PROVIDED DATA section start

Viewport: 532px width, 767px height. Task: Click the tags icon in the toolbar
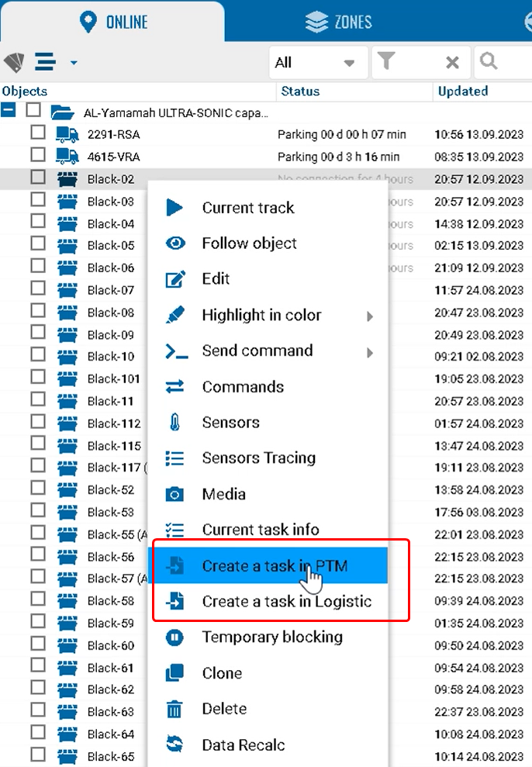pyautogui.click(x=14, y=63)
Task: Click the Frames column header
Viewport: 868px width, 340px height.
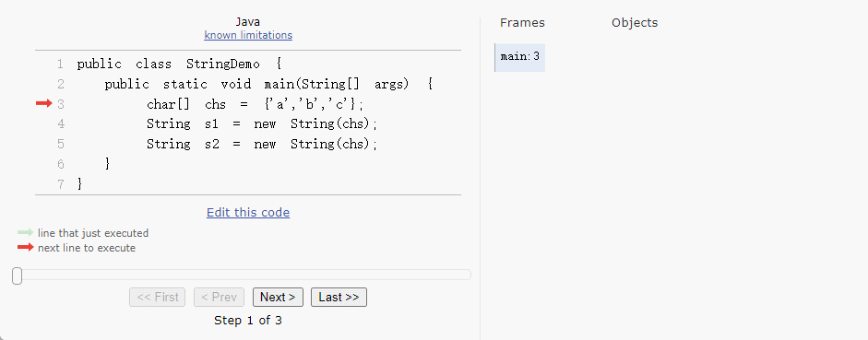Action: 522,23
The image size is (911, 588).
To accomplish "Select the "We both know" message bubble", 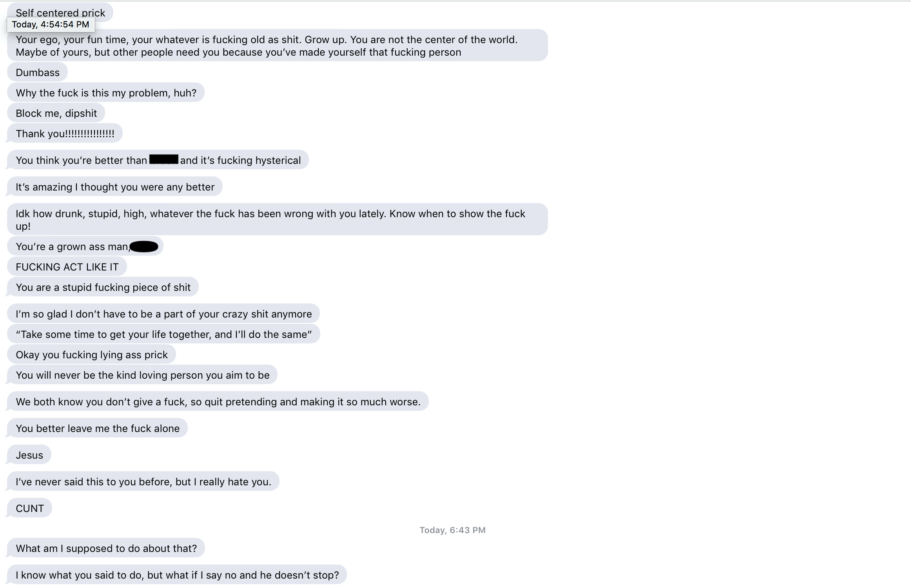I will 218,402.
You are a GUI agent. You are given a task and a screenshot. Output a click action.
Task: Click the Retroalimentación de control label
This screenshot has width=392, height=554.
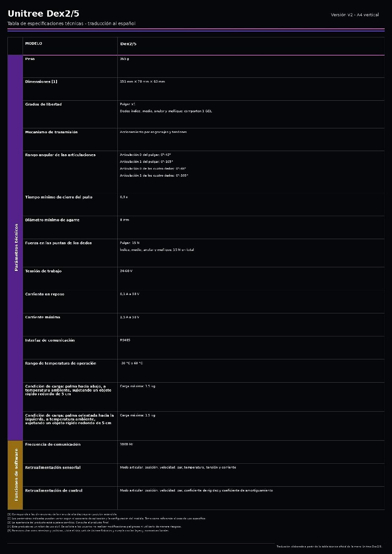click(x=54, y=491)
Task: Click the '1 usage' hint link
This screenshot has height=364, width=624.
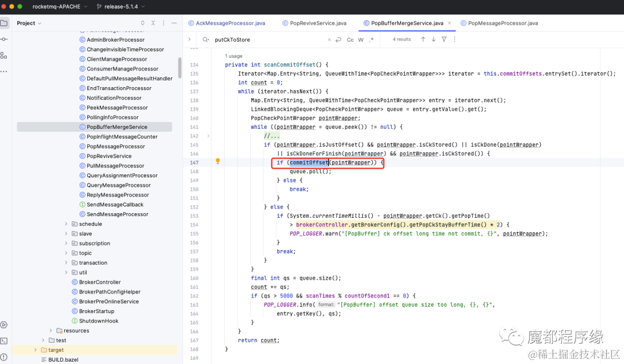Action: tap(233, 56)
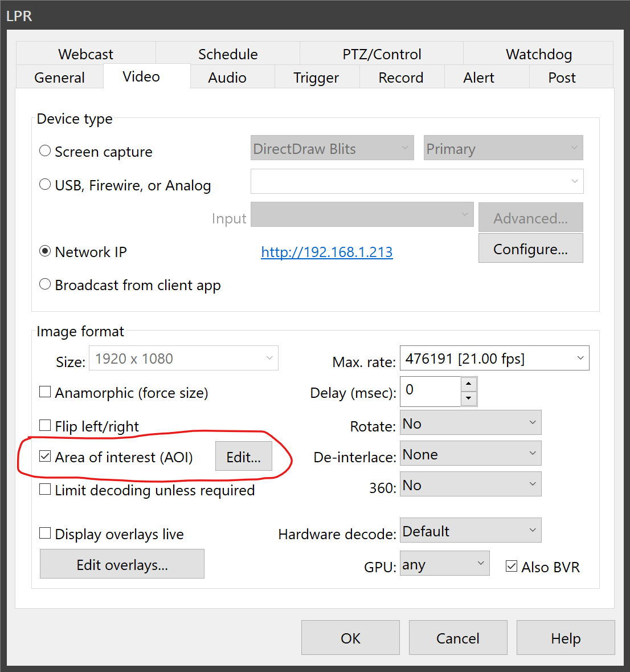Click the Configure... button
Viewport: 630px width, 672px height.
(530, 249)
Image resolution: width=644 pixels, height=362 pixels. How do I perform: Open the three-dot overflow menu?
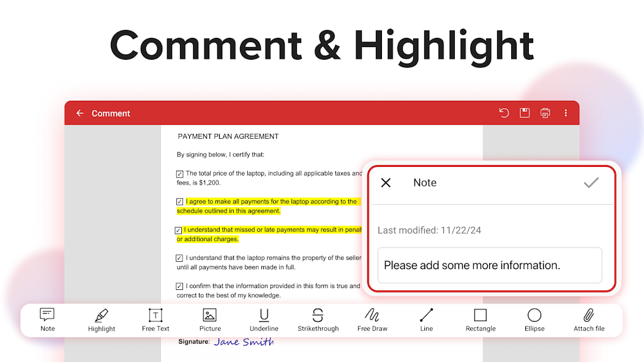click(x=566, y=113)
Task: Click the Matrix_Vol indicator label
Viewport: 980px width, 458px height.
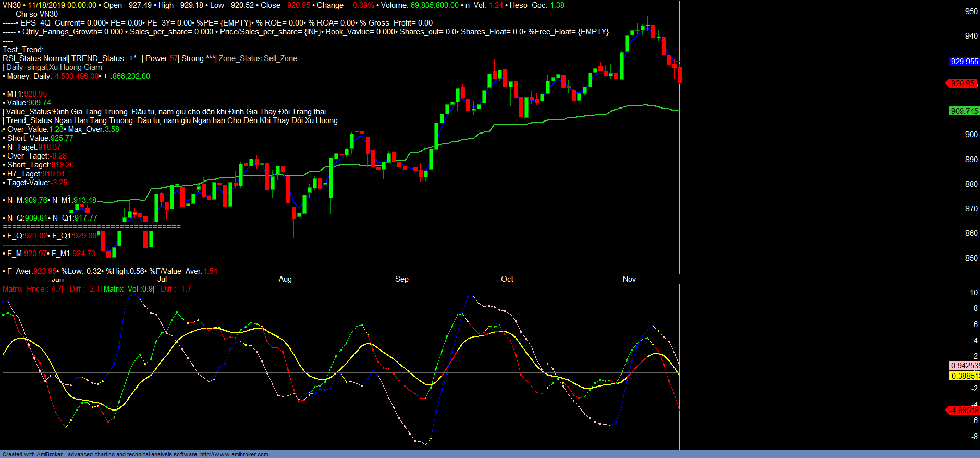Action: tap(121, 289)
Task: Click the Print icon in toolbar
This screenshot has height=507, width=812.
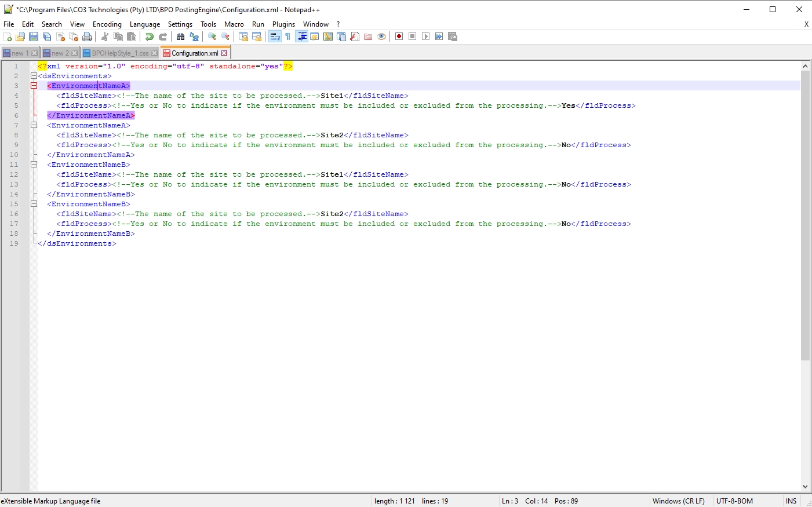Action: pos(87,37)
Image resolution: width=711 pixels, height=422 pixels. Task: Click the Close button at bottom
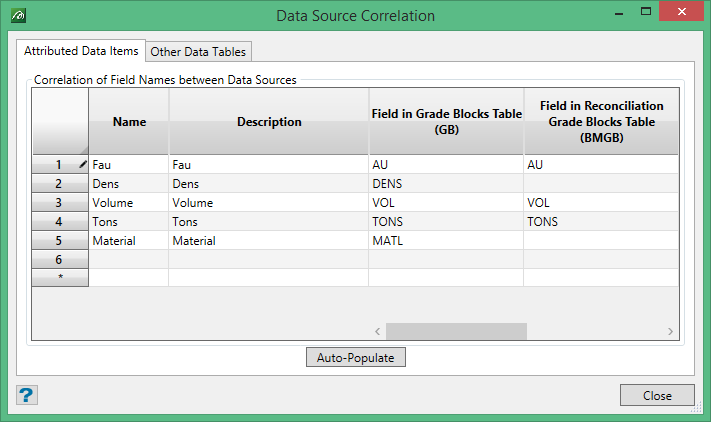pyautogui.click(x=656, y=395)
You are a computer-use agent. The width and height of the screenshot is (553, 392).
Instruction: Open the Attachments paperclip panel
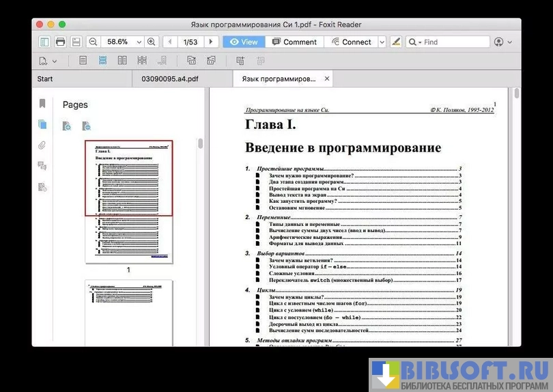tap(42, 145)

PROVIDED DATA section end

WHAT IS EXPECTED: Set down nothing but the lines from the one containing "Task: Click the '1 usage' hint link" to the final line above, both included, with every picture left out.

OUTPUT OF THE EXERCISE:
Task: Click the '1 usage' hint link
This screenshot has height=364, width=624.
Action: tap(233, 56)
Click the Configure... button
Viewport: 630px width, 672px height.
(530, 249)
Image resolution: width=644 pixels, height=362 pixels. How do I perform: Open the three-dot overflow menu?
click(x=566, y=113)
Task: Click the Matrix_Vol indicator label
Viewport: 980px width, 458px height.
Action: tap(121, 289)
Task: Click the Print icon in toolbar
This screenshot has height=507, width=812.
Action: pos(87,37)
Image resolution: width=711 pixels, height=422 pixels. Task: Click the Close button at bottom
pyautogui.click(x=656, y=395)
You are a computer-use agent. The width and height of the screenshot is (553, 392).
Instruction: Open the Attachments paperclip panel
tap(42, 145)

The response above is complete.